Declarative languages are another attempt at abstraction from a very simplistic procedure-oriented focus on tasks to be accomplished. Declarative languages do not focus on tasks as such, but on relationships between data entities. In this way, declarative languages come closer to the human world in which tasks do occur, but relationships are of primary importance.
In declarative programming, the relationships between elements in a given task dictate how that task may be accomplished. In the declarative model, relationships may be seen as specifiable behavior. In other words, a developer controls the way two data entities relate and interact through the setting of properties. Current declarative languages, however, may only be classified as 3GL and 4GL at best, as they also reveal a machine process orientation.
Internet Reveals Inadequacies of 3GL and 4GL Languages
The advent of the Internet has only served to highlight the deficiencies of traditional 3GL and 4GL languages as application development has struggled to develop tools to meet the demands of e-Business. Applications that are standalone or run only on a given platform are insufficient in this “brave new world” where the concept of “compile once, run anywhere” has become both the mantra and the elusive holy grail of application development.
Current solutions to this seemingly intractable problem are crippled by the historical debt to machine and task-oriented programming. In addition, those applications that do achieve the ability to deploy at more acceptable levels betray their machine and task-oriented origins through their poor quality user interfaces. These interfaces and their task-oriented organization are fundamentally incompatible with user expectations of relationship-based organization.
It has become clear that declarative programming methodologies offer a great advantage in the attempt to meet the need for world-wide deployment, particularly as Web services have become the accepted standard for the creation of flexible Internet applications.
Attempts have been made to overcome the gap between the need for flexible applications and the realities of 3GL and 4GL languages through the addition of declarative programming tools. Unfortunately, the declarative features on 3 and 4 GL languages only solve part of the problem.
For example, in Visual Studio .NET, a Microsoft Corporation product, there are declarative properties that a developer may set on data types such as classes and methods. These declarative properties affect behavior or instruct the compiler to generate slightly different code or more code. In .NET, webMethod is a declarative statement on a method in a class. The webMethod is an instruction to generate a Simple Object Access Protocol (SOAP) interface for the class. This is a declarative way of defining class behavior as the interface surrounds an existing element.

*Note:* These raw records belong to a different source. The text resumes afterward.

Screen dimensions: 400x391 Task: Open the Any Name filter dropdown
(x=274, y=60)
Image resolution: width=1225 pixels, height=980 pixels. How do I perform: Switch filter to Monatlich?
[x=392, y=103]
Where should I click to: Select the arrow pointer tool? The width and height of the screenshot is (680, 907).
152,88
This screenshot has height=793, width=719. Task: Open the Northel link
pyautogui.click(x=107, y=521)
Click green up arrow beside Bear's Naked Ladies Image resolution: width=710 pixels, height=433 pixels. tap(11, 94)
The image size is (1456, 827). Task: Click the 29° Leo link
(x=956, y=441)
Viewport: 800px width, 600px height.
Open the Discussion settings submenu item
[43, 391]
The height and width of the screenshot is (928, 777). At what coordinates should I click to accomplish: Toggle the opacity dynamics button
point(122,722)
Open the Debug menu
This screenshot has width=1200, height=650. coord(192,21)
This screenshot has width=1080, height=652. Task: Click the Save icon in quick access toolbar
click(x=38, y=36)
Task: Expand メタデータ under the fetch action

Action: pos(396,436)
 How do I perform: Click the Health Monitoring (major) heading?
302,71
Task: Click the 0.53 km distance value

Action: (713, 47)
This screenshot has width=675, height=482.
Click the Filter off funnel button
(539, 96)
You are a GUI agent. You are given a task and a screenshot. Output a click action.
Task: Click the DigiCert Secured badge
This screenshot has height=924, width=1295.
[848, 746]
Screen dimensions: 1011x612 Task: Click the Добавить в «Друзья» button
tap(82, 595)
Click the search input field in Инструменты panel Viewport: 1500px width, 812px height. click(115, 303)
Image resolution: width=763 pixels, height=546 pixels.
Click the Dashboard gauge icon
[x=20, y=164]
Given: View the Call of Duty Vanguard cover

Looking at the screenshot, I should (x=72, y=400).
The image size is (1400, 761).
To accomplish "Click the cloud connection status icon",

There are two problems with such an approach to declarative programming. First, this approach still requires developers to implement the method in terms of another language such as a 3GL or a 4GL scripting language. Second, this methodology does not fully express the business of the application logic in terms of properties.
A further deficiency of present approaches to declarative programming includes the lack of a visual development environment designed to support declarative programming.